After a week of hearings highlighted by testimony from former Vice President Al Gore last week on climate change, Democratic chairmen were offering up billions of dollars in credits behind the scenes to win the votes of conservative Democrats worried about coal, oil, steel and other industries in their districts.
They hope to make enough progress to hold a subcommittee markup this week.
Progressives have been worried that too much will be given away to appease powerful industries, but Energy and Commerce Chairman Henry Waxman (D-Calif.) and Subcommittee on Energy and Environment Chairman Ed Markey (D-Mass.) have significant credibility with them, and liberals seem willing to compromise on energy to get a deal.
That’s true in particular because the political landscape is rougher for energy than for health care, particularly in the Senate, and progressives are more realistic about what is achievable, one staffer said.
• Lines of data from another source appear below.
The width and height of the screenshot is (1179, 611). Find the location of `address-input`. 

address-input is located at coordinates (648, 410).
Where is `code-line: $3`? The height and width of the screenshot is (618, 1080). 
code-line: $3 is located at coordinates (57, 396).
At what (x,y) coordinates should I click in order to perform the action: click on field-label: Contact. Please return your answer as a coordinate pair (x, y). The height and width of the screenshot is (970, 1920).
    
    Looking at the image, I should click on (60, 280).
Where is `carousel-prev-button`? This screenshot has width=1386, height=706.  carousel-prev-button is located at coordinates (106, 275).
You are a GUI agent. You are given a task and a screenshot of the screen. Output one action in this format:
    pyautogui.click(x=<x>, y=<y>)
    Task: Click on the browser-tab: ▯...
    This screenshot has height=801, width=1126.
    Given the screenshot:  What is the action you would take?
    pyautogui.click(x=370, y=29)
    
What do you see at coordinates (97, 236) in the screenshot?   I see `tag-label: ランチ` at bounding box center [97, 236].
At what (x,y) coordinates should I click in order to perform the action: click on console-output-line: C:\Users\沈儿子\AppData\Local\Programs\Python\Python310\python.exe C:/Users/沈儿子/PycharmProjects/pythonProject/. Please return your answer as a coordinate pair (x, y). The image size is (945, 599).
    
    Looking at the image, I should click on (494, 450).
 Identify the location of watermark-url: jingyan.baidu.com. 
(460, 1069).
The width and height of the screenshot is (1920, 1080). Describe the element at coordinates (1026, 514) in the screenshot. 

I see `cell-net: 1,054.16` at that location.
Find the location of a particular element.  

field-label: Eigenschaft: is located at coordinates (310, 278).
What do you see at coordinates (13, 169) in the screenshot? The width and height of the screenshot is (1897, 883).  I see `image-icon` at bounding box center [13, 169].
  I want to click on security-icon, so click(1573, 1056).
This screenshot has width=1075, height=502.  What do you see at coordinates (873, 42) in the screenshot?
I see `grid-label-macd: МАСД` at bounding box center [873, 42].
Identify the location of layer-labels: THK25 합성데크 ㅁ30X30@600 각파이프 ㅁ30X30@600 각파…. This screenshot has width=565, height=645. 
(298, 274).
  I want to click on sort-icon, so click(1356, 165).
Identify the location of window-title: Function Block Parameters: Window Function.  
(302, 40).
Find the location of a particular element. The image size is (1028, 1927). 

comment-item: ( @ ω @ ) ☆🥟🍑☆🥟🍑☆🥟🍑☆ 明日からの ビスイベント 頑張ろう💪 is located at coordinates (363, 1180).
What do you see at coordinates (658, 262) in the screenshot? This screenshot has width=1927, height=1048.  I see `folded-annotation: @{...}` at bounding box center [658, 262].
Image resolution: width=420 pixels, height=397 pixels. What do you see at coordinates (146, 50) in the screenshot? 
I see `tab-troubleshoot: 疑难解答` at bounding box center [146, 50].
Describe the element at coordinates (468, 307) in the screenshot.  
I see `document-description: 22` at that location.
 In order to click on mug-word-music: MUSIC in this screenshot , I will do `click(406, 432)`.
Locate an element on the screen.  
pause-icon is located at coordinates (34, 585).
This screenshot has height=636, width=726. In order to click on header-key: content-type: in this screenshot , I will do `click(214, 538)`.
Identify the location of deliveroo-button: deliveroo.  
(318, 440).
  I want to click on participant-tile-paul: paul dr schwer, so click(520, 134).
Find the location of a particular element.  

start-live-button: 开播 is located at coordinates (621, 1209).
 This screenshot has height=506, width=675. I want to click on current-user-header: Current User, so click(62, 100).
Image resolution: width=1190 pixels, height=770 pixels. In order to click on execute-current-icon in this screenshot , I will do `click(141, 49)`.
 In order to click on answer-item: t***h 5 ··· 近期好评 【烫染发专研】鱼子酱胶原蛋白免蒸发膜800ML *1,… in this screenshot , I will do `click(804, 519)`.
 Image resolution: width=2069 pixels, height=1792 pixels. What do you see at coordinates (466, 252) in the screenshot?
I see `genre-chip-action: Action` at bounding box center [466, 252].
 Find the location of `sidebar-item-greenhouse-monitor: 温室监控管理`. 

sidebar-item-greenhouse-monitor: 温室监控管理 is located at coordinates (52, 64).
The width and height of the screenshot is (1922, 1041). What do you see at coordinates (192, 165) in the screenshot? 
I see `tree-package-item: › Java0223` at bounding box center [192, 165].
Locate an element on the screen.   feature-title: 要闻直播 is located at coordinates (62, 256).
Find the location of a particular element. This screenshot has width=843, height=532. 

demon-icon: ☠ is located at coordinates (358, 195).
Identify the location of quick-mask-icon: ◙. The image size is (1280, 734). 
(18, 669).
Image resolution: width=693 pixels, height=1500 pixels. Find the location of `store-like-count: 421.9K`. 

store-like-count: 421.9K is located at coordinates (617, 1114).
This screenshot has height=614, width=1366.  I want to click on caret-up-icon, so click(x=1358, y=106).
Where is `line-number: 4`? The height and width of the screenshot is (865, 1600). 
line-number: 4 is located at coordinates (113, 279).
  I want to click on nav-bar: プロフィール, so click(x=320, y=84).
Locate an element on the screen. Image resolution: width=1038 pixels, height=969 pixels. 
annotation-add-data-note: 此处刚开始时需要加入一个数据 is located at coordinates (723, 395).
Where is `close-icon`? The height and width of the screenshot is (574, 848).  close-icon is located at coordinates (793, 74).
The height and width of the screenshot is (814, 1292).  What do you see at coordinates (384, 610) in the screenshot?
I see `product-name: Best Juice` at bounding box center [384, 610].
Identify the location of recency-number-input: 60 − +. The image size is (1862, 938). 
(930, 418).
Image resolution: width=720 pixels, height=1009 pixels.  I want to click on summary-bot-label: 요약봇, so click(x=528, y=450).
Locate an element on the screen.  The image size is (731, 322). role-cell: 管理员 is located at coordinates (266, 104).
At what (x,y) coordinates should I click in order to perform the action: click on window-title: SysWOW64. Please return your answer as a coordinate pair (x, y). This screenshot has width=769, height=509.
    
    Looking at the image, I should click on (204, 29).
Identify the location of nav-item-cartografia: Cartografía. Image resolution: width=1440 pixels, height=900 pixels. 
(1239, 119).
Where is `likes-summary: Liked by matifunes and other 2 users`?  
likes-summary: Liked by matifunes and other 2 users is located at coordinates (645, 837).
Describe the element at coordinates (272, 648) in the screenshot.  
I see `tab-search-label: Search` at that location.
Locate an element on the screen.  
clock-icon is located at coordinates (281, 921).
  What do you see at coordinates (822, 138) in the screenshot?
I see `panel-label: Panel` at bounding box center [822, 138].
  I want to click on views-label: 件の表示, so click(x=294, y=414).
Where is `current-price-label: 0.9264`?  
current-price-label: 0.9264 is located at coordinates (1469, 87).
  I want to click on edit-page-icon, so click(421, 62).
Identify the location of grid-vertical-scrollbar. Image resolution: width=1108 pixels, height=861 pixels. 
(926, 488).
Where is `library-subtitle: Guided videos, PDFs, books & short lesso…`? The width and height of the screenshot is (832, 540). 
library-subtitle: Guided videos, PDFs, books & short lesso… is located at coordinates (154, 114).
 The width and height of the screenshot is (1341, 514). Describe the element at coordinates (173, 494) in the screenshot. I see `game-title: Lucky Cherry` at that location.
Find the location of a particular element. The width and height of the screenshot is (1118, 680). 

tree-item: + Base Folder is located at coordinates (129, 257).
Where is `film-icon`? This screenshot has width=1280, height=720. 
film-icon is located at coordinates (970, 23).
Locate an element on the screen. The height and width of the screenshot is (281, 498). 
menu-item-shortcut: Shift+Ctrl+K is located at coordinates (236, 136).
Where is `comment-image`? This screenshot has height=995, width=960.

Republicans are ripping the deal on the other side of the aisle.
“Former Vice President Gore deserves another Oscar for his testimony on the Democrats’ plans for a massive national energy tax on every American,— chided House Minority Leader John Boehner (R-Ohio). “As Mr. Gore spoke to the television cameras in the committee chamber, news reports indicate that behind the scenes, Democrats are wheeling and dealing, trying to buy votes for this disastrous bill with your taxpayer dollars.—
Lawmakers are also wrangling over the $83 billion war supplemental that could grow as lawmakers seek to protect pet programs, like the C-17 transport plane, from Defense Department budget cuts, although the bill is expected to be far more bipartisan. Liberal lawmakers are expected to bring up the supplemental in their meeting with Obama on Tuesday and push for a greater emphasis on diplomatic spending and less on war. Liberals are also nervous about the lack of benchmarks or an exit strategy for Afghanistan, and House Appropriations Chairman David Obey (D-Wis.) has expressed doubts about the mission.
Staffers said negotiations are expected to be in full swing this week in advance of a potential markup next week, with floor action as early as the week of May 11.
And while there is always pressure to add extraneous items to the must-pass supplemental bill, Pelosi has told Members she wants to avoid adding controversial items — as it’s already controversial enough.
Democrats also have to resolve a dispute over whether to include a provision freeing up $100 billion sought by Obama for the International Monetary Fund. Obey has questioned whether that money should be included given that the Europeans have not been as active in providing fiscal stimulus to get the economy moving again, but Financial Services Chairman Barney Frank (D-Mass.) said he supports moving forward with the provision as fast as possible because he doesn’t think withholding the money would be enough leverage to get the Europeans to act.